***** GIVEN DATA

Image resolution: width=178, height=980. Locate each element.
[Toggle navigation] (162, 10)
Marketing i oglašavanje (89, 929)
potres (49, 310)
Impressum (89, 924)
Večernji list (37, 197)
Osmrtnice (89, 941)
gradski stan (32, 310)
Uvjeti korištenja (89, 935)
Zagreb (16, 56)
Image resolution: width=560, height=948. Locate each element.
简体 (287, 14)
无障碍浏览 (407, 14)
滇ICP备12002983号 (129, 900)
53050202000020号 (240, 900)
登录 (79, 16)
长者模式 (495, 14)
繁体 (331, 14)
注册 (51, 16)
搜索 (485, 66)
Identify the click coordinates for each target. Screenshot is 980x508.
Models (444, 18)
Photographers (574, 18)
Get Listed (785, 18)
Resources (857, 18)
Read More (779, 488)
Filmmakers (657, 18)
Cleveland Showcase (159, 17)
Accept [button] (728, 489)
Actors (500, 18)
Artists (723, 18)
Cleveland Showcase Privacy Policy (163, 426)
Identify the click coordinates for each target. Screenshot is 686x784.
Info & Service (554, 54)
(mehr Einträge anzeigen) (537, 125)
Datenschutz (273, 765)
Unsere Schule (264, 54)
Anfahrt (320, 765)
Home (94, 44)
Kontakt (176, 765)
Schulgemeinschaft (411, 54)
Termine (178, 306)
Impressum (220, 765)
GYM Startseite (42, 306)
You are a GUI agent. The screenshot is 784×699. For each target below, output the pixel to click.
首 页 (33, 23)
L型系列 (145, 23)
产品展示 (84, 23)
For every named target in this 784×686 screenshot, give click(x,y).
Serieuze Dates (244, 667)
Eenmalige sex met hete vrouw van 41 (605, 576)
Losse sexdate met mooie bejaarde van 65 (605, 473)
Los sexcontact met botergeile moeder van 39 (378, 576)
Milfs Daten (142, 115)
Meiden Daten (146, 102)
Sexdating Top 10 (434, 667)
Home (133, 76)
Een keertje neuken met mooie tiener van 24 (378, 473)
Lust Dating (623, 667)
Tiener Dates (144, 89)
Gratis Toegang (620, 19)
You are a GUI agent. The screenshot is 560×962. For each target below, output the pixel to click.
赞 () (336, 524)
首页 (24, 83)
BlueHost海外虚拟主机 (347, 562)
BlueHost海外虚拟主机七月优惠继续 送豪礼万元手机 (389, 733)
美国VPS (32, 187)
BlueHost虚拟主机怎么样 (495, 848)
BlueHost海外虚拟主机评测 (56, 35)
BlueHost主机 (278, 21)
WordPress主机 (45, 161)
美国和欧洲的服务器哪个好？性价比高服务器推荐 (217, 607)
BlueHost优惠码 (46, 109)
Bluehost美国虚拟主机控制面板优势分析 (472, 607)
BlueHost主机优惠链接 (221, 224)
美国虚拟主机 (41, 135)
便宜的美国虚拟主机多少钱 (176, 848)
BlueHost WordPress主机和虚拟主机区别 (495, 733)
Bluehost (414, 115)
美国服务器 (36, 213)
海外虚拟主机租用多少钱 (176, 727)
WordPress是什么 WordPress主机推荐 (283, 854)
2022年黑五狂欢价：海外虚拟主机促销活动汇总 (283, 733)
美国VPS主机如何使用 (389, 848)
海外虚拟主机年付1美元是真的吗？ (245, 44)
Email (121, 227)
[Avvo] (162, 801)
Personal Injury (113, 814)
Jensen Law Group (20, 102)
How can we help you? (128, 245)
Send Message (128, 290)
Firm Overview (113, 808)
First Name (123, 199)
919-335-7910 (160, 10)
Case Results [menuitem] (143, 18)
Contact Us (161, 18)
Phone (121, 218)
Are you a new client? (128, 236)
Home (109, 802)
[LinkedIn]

**********

> **THE TASK**
Can you reproduce, character for character, the lines from the beginning of the records through the line with "(mehr Einträge anzeigen) (537, 125)", and only those?

> **CORRECT RESULT**
Image resolution: width=178, height=980. Locate each element.
[Toggle navigation] (162, 10)
Marketing i oglašavanje (89, 929)
potres (49, 310)
Impressum (89, 924)
Večernji list (37, 197)
Osmrtnice (89, 941)
gradski stan (32, 310)
Uvjeti korištenja (89, 935)
Zagreb (16, 56)
Image resolution: width=560, height=948. Locate each element.
简体 (287, 14)
无障碍浏览 (407, 14)
滇ICP备12002983号 (129, 900)
53050202000020号 (240, 900)
登录 (79, 16)
长者模式 (495, 14)
繁体 (331, 14)
注册 (51, 16)
搜索 (485, 66)
Identify the click coordinates for each target. Screenshot is 980x508.
Models (444, 18)
Photographers (574, 18)
Get Listed (785, 18)
Resources (857, 18)
Read More (779, 488)
Filmmakers (657, 18)
Cleveland Showcase (159, 17)
Accept [button] (728, 489)
Actors (500, 18)
Artists (723, 18)
Cleveland Showcase Privacy Policy (163, 426)
Identify the click coordinates for each target. Screenshot is 686x784.
Info & Service (554, 54)
(mehr Einträge anzeigen) (537, 125)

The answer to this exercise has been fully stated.